Ein kleines, optimistisches, sehr gut lesbares und ausgesprochen innovatives Buch. Wie Ury darlegt, bestehen Konflikte nicht nur aus den streitenden Parteien; vielmehr haben Dritte die Chance, einen moderierenden und befriedenden Einfluss zu nehmen.
Dieses Büchlein ist unter dem Titel "Getting to Peace" schon vor 15 Jahren erschienen, doch es ist aktueller denn je. Während die Welt damals nach dem Ende des Kalten Krieges auf einem guten Weg schien und manche schon "Das Ende der Geschichte" ausriefen, hat sich die Lage inzwischen wieder zugespitzt, und es brennt an allen Orten. Insofern spricht der Untertitel ein brennendes Problem an und macht zugleich ein bisschen Hoffnung. Rätselhaft wirkt zunächst der Haupttitel, doch er trifft genau den Punkt – und bringt eine ausgesprochen wichtige Erweiterung in unser Denken über Konflikte ein.
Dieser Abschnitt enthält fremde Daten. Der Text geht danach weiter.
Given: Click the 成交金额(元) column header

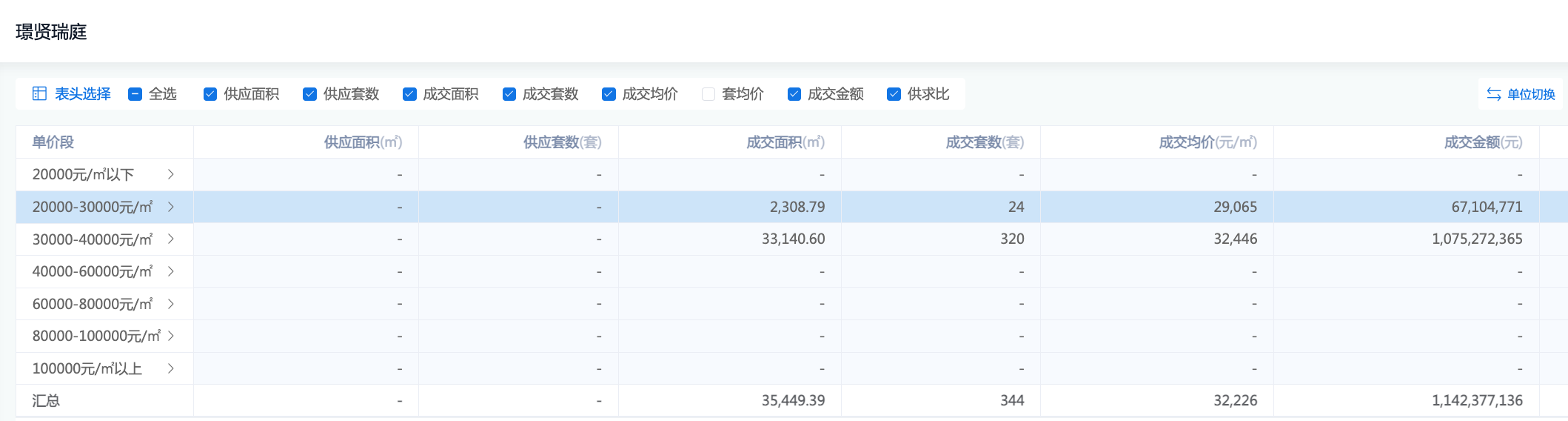Looking at the screenshot, I should point(1483,142).
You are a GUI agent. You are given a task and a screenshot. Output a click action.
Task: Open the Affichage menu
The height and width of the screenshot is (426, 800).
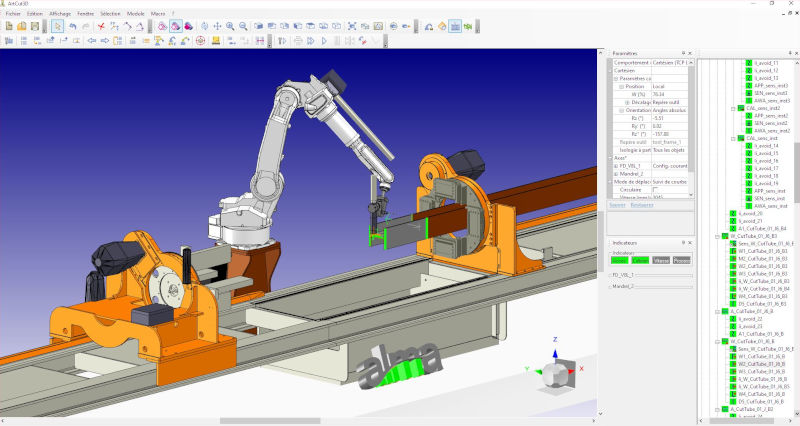click(x=61, y=13)
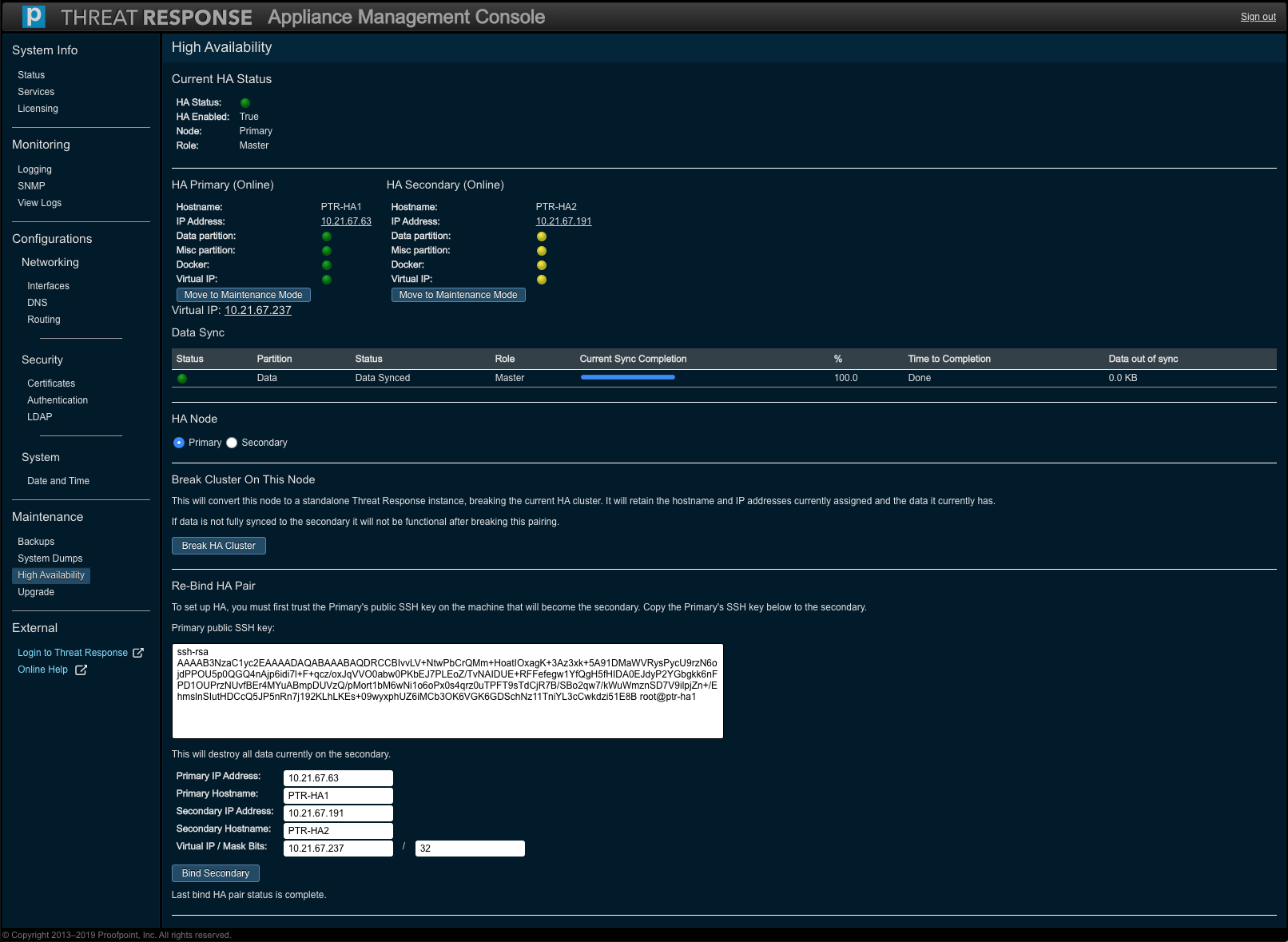Click the Current Sync Completion progress bar
Screen dimensions: 1288x942
(x=628, y=377)
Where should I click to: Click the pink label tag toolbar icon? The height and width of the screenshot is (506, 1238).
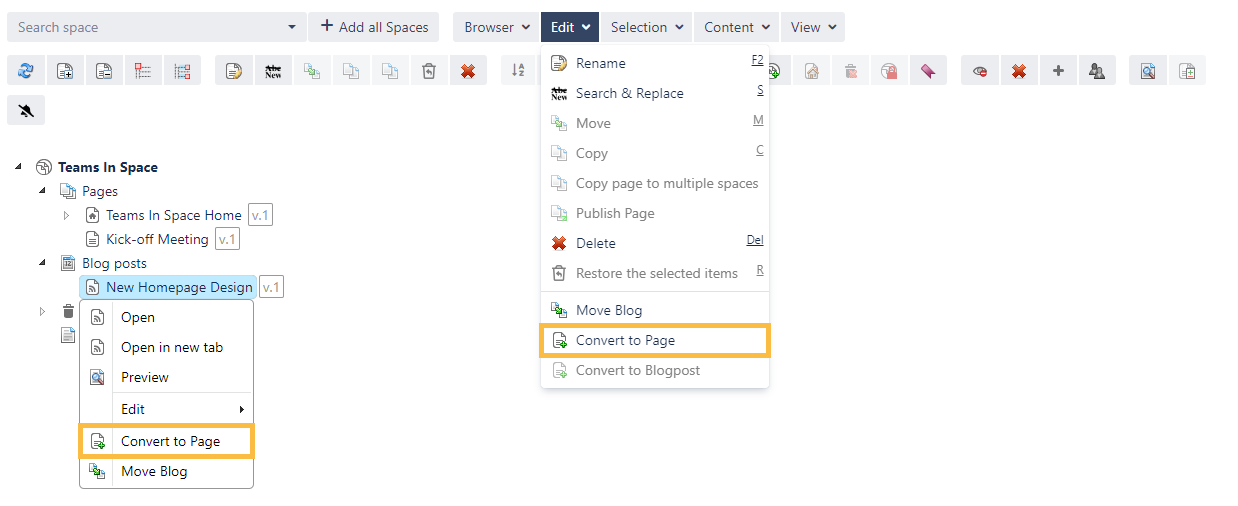tap(928, 71)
Denn während wir uns in unserem westlich-individualistischen Denken daran gewöhnt haben, Konflikte als ein Problem zwischen zwei Parteien zu betrachten, macht uns der gelernte Anthropologe William Ury darauf aufmerksam, dass sich Konflikte in aller Regel nicht in einem sozialen Vakuum abspielen, sondern unter den Augen Dritter, die schon durch ihre pure Präsenz, aber auch durch ihre Signale maßgeblich auf den Konfliktverlauf einwirken. Diese "Dritte Seite" können ganz unterschiedliche Instanzen sein: Mal die Weltöffentlichkeit, wie im Palästinakonflikt oder bei dem aktuellen Flächenbrand im Nahen Osten; mal eine Stammesgesellschaft, eine Partei oder eine Firma, wie bei Führungs- oder Nachfolgekonflikten, mal eine (Rest-)Familie, ein Gremium oder auch nur eine Einzelperson, die, sei es zufällig oder unvermeidlich, zum Zeugen und indirekt Mitbetroffenen eines Konfliktes wird.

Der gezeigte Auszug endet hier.